Pour les partis politiques, les citoyens "d'origine maghrébine
ou noire africaine" semblent avoir une compétence particulière pour
"l'intégration" (4 attributions en comptant la "cohésion nationale"),
la citoyenneté (3)… mais peu pour les finances, l'économie ou les
affaires étrangères.
Dans la lutte contre les discriminations politiques, beaucoup
reste à faire. Il y a tout d'abord la lutte contre la première
discrimination politique, celle qui écarte les résidents étrangers des
élections et c'est la lutte pour la résidence comme critère
d'attribution de la citoyenneté à coté de la nationalité. Mais une fois
cette étape franchie, et ce n'est probablement pour demain, d'autres
discriminations n'en continueront pas moins à subsister dans la
société, dans la vie quotidienne mais aussi dans les sphères
politiques.
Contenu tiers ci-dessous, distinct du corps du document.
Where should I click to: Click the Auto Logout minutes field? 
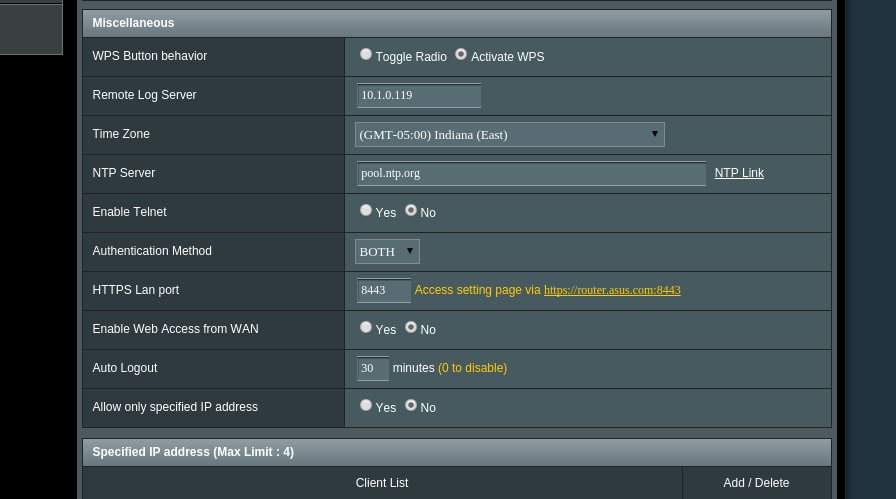(x=373, y=368)
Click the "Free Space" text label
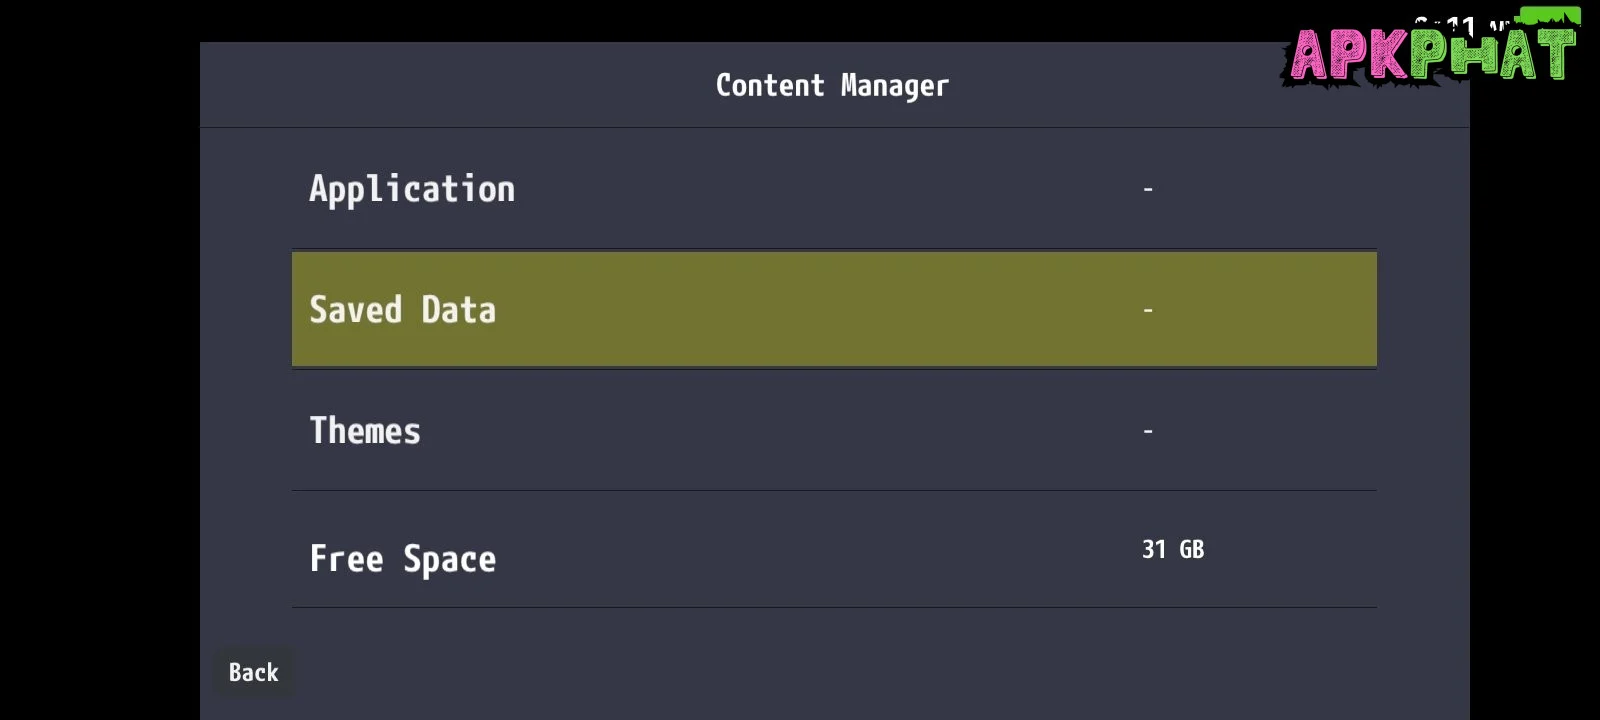 click(402, 559)
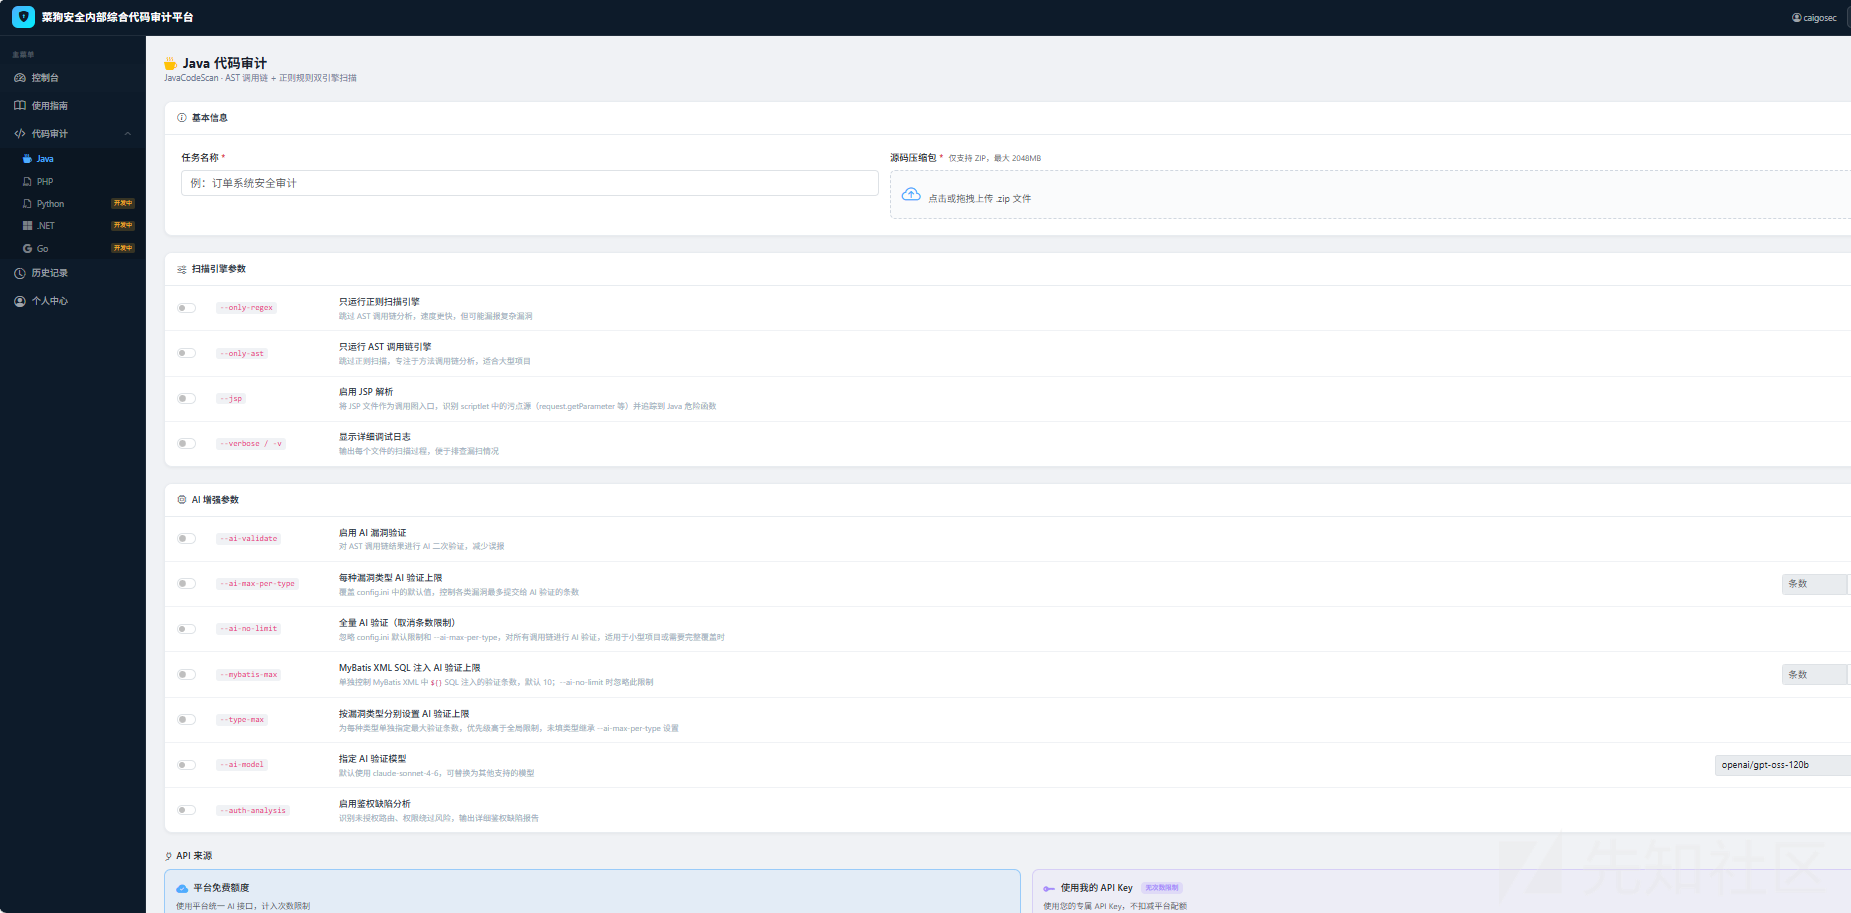Open the 控制台 dashboard icon
The width and height of the screenshot is (1851, 913).
[x=20, y=78]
On le voit bien en constatant que des nationaux "d'origine
maghrébine ou noire africaine" n'occupent pas la place qui leur revient
"statistiquement".
Un important travail reste à faire. Des partis sur eux mêmes
pour lutter contre les discriminations en leur propre sein quels qu'en
soient les motifs. Mais aussi de la part des militants d'origine
africaine qui doivent s'engager dans les partis politiques.